Источник всех благ есть мудрость, а мудрость начинается с познания самого себя. Без этого познания напрасно притязают на подлинные блага. Но как их достичь? Если вы спросите Платона об этом, он вам ответит, что достичь их можно, только восходя к сущности вещей, иными словами, рассматривая то, что образует человека в себе самом. Платон скажет: “Ремесленник не составляет одну и ту же вещь с инструментом, которым он пользуется; музыкант отличается от лиры, на которой он играет”. Вы легко согласитесь с ним, и философ, продолжая свое рассуждение, добавит: “И глаза, которыми музыкант читает музыку, и руки, которыми он держит свою лиру, не являются ли и они инструментами? Если глаза и руки суть инструменты, то можете ли вы отрицать, что все тело целиком не могло быть инструментом, отличным от сущности, которая им пользуется и командует?” Нет, конечно. Вы вполне уразумеете, что эта сущность, благодаря которой человек поистине человек, есть душа, и к познанию ее вы должны устремиться. Платон продолжит: “Ибо познающий свое тело познает лишь то, что у него, но не его. Познать свое тело как врач или как скульптор – это искусство; познать свою душу как мудрец – это наука самая великая из всех наук”[645]

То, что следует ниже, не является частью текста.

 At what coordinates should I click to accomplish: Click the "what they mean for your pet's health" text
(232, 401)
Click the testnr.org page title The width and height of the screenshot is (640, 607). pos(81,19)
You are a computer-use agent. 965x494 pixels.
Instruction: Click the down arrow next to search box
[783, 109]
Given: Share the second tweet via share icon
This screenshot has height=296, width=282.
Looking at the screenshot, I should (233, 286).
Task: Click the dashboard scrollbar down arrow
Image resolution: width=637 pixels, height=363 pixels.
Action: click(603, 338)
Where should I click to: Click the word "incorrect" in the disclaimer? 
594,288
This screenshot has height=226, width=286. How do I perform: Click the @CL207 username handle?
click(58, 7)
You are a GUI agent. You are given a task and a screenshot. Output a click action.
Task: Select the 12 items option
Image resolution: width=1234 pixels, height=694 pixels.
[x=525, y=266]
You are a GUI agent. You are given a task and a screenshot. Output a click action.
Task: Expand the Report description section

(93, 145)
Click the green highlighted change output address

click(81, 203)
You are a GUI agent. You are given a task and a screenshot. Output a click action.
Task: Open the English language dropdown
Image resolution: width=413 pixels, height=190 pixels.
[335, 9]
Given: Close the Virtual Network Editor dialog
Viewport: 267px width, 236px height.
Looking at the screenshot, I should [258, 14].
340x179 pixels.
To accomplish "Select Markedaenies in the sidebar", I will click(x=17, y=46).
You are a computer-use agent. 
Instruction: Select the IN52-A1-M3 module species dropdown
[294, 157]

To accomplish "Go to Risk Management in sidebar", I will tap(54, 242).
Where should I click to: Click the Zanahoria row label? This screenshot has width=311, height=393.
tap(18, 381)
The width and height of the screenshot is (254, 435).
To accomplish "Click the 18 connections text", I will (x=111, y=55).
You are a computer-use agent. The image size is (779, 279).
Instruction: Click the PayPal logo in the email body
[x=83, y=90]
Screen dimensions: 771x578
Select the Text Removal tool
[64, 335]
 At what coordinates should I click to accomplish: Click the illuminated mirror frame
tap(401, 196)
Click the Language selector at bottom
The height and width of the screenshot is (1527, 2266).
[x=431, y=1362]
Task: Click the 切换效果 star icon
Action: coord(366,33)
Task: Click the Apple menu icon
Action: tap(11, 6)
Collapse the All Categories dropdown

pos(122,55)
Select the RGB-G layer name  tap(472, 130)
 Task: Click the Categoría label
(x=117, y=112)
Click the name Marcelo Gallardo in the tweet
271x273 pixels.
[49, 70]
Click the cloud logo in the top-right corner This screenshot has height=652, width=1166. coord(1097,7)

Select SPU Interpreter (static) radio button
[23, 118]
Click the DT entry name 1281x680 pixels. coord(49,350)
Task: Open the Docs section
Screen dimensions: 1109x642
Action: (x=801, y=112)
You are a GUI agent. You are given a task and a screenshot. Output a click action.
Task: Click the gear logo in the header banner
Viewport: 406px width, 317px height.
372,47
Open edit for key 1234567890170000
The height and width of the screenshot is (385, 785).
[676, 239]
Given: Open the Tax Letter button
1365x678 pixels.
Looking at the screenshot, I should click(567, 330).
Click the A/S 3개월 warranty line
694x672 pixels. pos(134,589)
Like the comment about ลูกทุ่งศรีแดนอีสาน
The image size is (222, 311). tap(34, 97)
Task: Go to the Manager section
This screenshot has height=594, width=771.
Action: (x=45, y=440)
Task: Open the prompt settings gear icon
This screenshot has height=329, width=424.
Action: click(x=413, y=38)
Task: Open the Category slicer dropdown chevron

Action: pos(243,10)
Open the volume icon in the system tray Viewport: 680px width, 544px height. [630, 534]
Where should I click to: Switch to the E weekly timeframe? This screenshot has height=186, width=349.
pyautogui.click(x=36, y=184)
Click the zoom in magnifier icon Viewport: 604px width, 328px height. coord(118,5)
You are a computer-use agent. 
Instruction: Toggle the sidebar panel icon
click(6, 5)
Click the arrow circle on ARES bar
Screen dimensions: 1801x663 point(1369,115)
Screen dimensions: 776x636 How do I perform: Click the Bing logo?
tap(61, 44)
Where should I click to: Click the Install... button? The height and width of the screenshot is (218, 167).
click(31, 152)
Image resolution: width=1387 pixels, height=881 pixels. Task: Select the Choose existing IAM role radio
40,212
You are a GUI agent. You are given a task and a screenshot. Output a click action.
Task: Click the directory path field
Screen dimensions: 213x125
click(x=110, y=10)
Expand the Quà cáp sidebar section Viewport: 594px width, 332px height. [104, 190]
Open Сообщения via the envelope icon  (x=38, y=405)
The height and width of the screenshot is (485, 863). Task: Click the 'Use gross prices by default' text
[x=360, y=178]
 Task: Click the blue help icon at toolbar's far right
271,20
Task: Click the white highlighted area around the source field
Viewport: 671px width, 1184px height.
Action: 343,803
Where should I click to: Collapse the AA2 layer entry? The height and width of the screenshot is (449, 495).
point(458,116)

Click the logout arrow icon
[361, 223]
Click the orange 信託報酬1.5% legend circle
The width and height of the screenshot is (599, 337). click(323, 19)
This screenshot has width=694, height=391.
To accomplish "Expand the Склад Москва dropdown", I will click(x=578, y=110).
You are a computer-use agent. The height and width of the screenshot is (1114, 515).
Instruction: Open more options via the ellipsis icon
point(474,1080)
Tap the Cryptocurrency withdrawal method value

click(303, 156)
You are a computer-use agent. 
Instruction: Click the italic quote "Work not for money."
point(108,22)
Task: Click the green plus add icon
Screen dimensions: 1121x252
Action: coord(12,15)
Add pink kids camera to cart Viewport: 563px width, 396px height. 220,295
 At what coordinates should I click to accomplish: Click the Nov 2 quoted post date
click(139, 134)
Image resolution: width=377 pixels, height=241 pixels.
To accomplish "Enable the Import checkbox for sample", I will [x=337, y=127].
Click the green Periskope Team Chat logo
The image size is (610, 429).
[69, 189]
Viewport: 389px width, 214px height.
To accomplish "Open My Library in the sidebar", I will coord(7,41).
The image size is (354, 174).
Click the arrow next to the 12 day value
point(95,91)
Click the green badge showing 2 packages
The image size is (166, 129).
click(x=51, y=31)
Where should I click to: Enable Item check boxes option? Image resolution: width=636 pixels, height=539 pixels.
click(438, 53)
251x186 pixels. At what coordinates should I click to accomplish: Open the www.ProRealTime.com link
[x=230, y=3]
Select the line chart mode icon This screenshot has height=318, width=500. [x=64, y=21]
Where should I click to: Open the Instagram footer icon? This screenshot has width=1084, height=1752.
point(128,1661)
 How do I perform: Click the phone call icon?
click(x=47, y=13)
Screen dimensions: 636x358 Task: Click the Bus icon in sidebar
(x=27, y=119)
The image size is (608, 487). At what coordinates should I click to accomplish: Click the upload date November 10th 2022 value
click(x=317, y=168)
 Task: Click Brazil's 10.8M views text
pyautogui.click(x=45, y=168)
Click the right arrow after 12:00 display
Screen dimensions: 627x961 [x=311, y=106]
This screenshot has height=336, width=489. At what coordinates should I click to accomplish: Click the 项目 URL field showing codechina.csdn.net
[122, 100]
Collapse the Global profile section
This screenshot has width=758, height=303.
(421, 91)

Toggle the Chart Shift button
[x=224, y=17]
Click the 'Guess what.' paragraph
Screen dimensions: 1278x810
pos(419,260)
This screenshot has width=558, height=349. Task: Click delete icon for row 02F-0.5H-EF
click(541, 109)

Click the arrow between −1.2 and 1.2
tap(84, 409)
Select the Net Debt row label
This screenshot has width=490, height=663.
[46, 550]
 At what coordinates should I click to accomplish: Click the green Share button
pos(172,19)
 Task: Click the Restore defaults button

.От познания самого себя человек переходит к познанию Бога; так, установив сей пример всякого совершенства, он достигает освобождения от бед, которые сам притягивал к себе своим собственным выбором[646]
. Его освобождение, по Пифагору, зависит от добродетели и истины[647]. Добродетель, которую он обретает в очищении, умеряет и направляет его страсти; истина, к которой он приходит в слиянии с Сущим из сущих, рассеивает тьму, навязанную его мышлению; одно и другое, действуя в нем вместе, придают ему божественную форму, в соответствии с тем, как он предрасположен ее воспринять, и приводят к высшему блаженству[648]. Но как сложно достигнуть этой желанной цели!32-й извод
Лисий показывает в этих стихах каковы главные препятствия на пути человеческого счастья. Это страсти; не страсти сами по себе, но ужасные последствия, производимые ими в беспорядочном движении, от которого устраняется рассудок. Именно на это нужно хорошенько обратить внимание, чтобы никогда не впадать в заблуждение стоиков. Пифагор, как я уже говорил, не приказывал своим ученикам уничтожать их страсти, но смягчать их порыв и ими умело управлять. Этот философ сказал: “Страсти даны, чтобы быть помощницами разуму; необходимо, чтобы они являлись его прислугой, а не его хозяйками”. Эту истину признавали, по сообщению Гиерокла[649]
, платоники и даже перипатетики. Таким образом, Пифагор рассматривал страсти как инструменты, используемые рассудком для возведения интеллектуального строения. Человек, который был бы полностью их лишен, походил бы на инертную обездвиженную массу на жизненном пути; он мог бы на самом деле никак не повреждаться, но в то же время он бы и не обладал своим самым благородным преимуществом, состоящим в совершенствовании. Разум установлен в рассудке, чтобы иметь власть над страстями; он должен ими повелевать абсолютным сувереном, ведя их к цели, которую ему указывает мудрость. Если разум не признает законы, данные ему мышлением, и, будучи высокомерным, желает сам устанавливать принципы, вместо того, чтобы действовать по предписанным принципам, он впадает в крайность и превращает человека в суеверного или скептика, фанатика или атеиста. Если же он, будучи слабым, признает над собой законы страстей, которыми должен повелевать, то он становится подчиненным ими, впадая в собственную недостаточность, и превращает человека в тупицу или одержимого, одичавшего в пороке или отважного в преступлении. Истинные выводы лишь те, что признает мудрость; ложные выводы должны рассматриваться, как крик безрассудной души, подверженной движениям анархического разума, которого ослепляют и одолевают страсти[650].